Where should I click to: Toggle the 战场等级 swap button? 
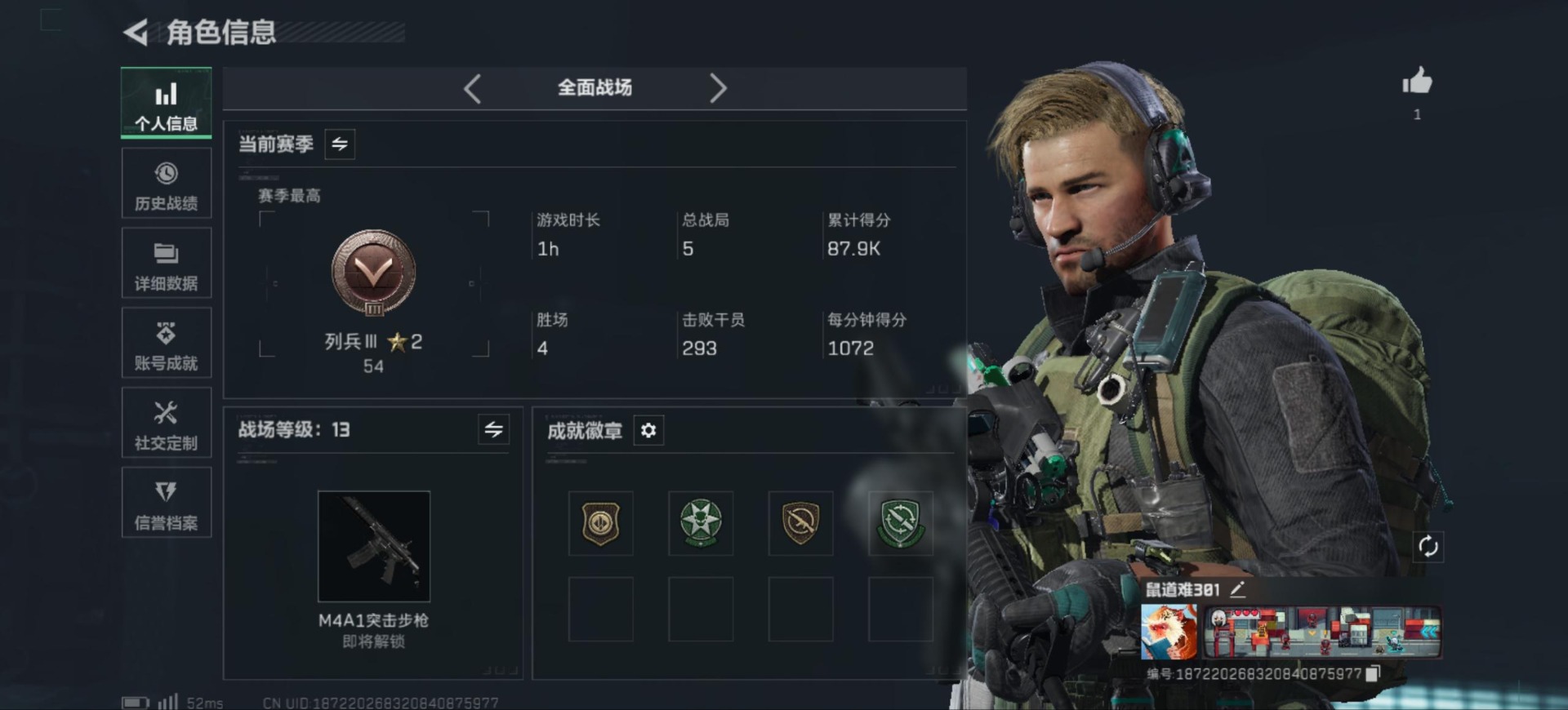(493, 429)
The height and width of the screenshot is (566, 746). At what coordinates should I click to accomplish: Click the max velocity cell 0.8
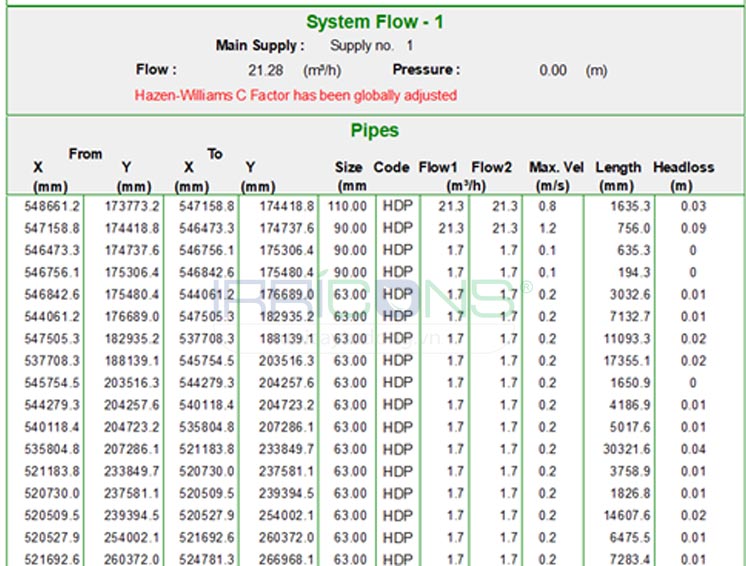[x=547, y=207]
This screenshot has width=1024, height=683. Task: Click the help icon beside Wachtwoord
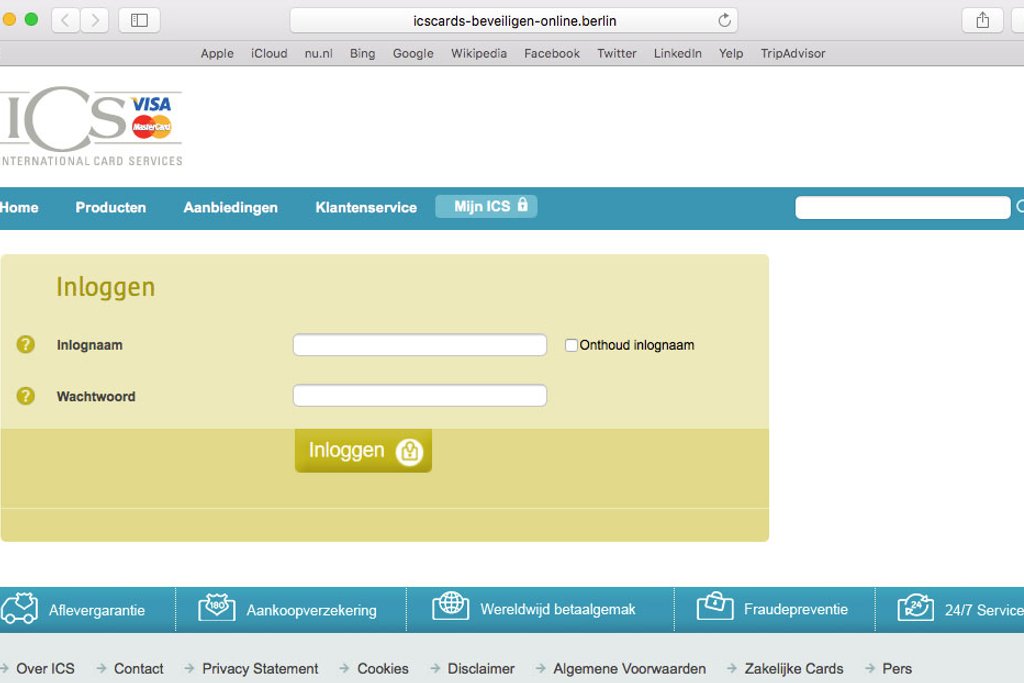pyautogui.click(x=26, y=396)
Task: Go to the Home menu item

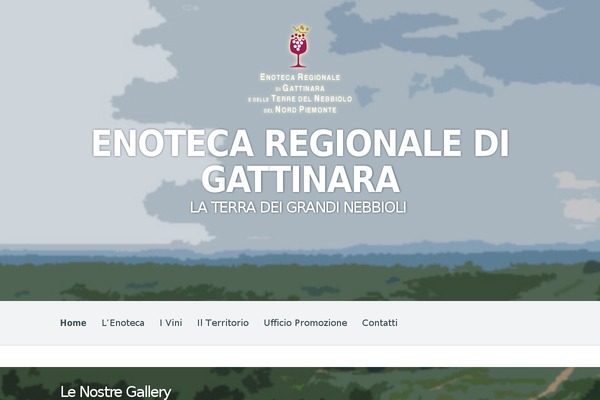Action: point(73,323)
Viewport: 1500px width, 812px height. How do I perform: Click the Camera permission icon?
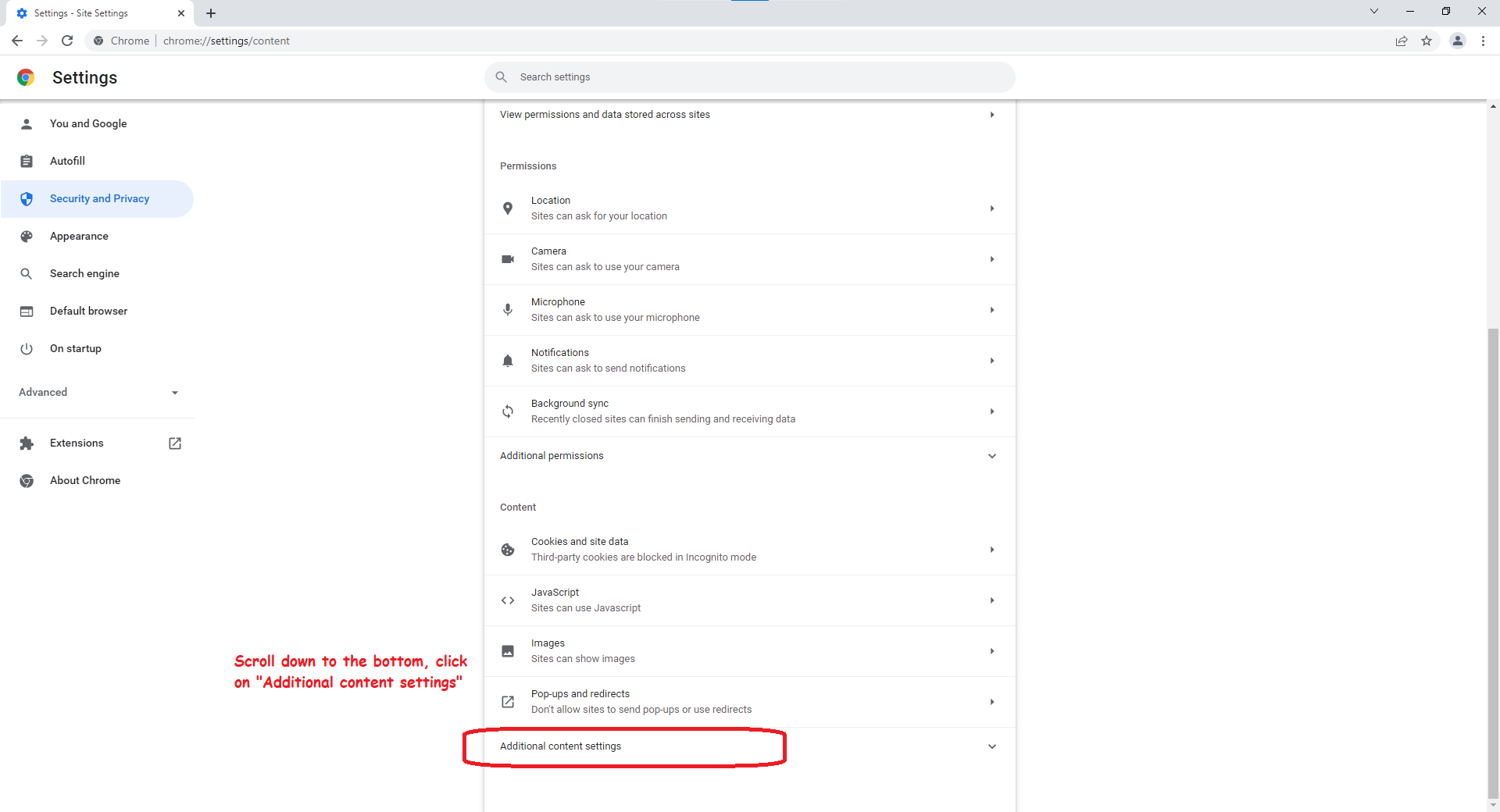pos(508,259)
== == ==
• **Work instructions**
Change "screenshot" to "screen capture" throughout the entries above and write them out again with nothing else altered. Leave the pictures out.

• **The answer**
Where should I click to: Toggle the 战场等级 swap button? 
(493, 429)
The height and width of the screen capture is (566, 746). At what coordinates should I click to accomplish: Click the max velocity cell 0.8
[x=547, y=207]
This screen capture has width=1024, height=683. Task: Click the help icon beside Wachtwoord
pyautogui.click(x=26, y=396)
Task: Go to the Home menu item

Action: point(73,323)
Viewport: 1500px width, 812px height. How do I perform: Click the Camera permission icon?
pos(508,259)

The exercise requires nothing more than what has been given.